# TASK
Please find how many lines of the data contain the string "dimensions", and respond with that number only.

[Items from a data source]
***

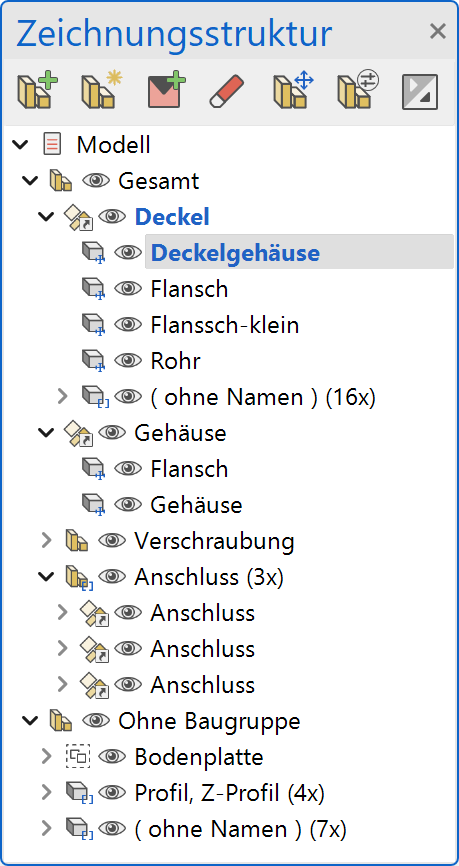
Task: Hide the Deckelgehäuse part via eye icon
Action: click(x=128, y=252)
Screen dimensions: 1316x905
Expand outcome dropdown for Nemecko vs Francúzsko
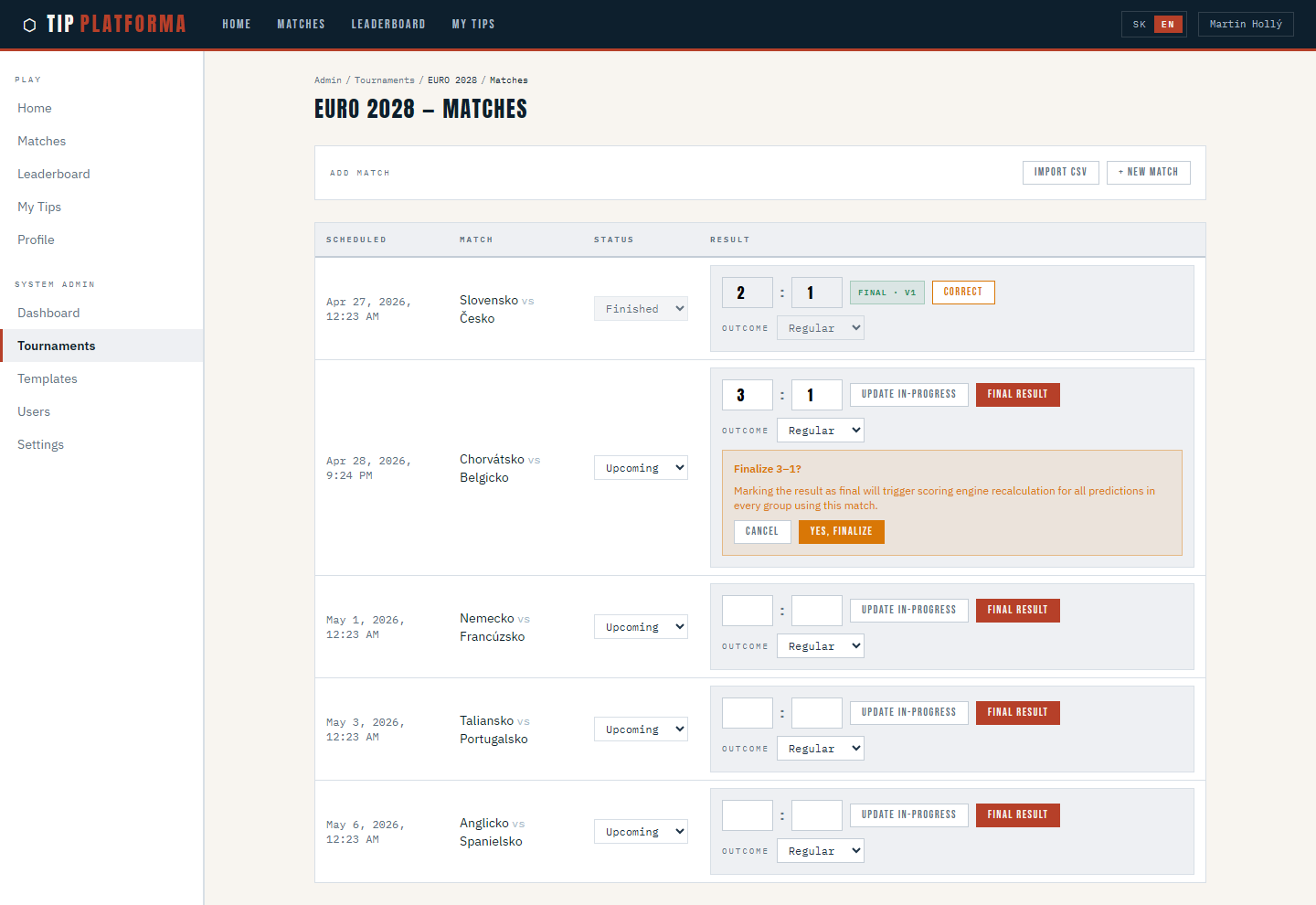click(820, 646)
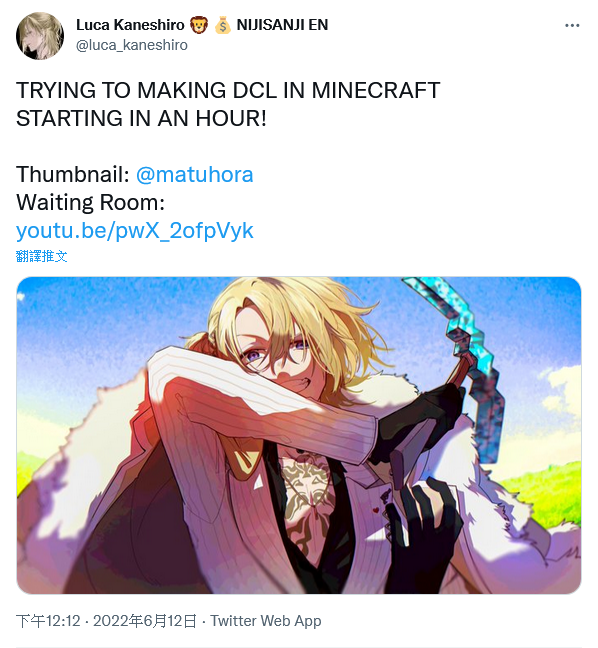Open the @luca_kaneshiro handle link
The height and width of the screenshot is (648, 598).
132,45
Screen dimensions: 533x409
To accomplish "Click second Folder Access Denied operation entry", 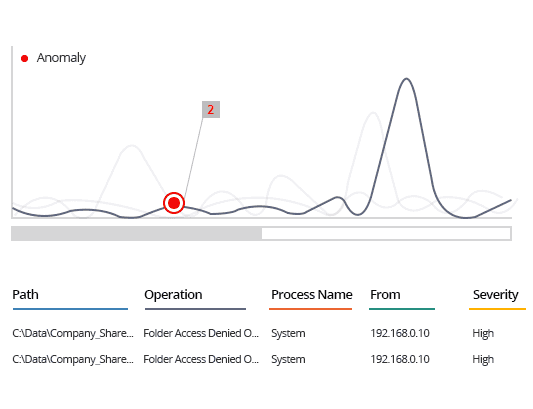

***

# TASK RESULT
2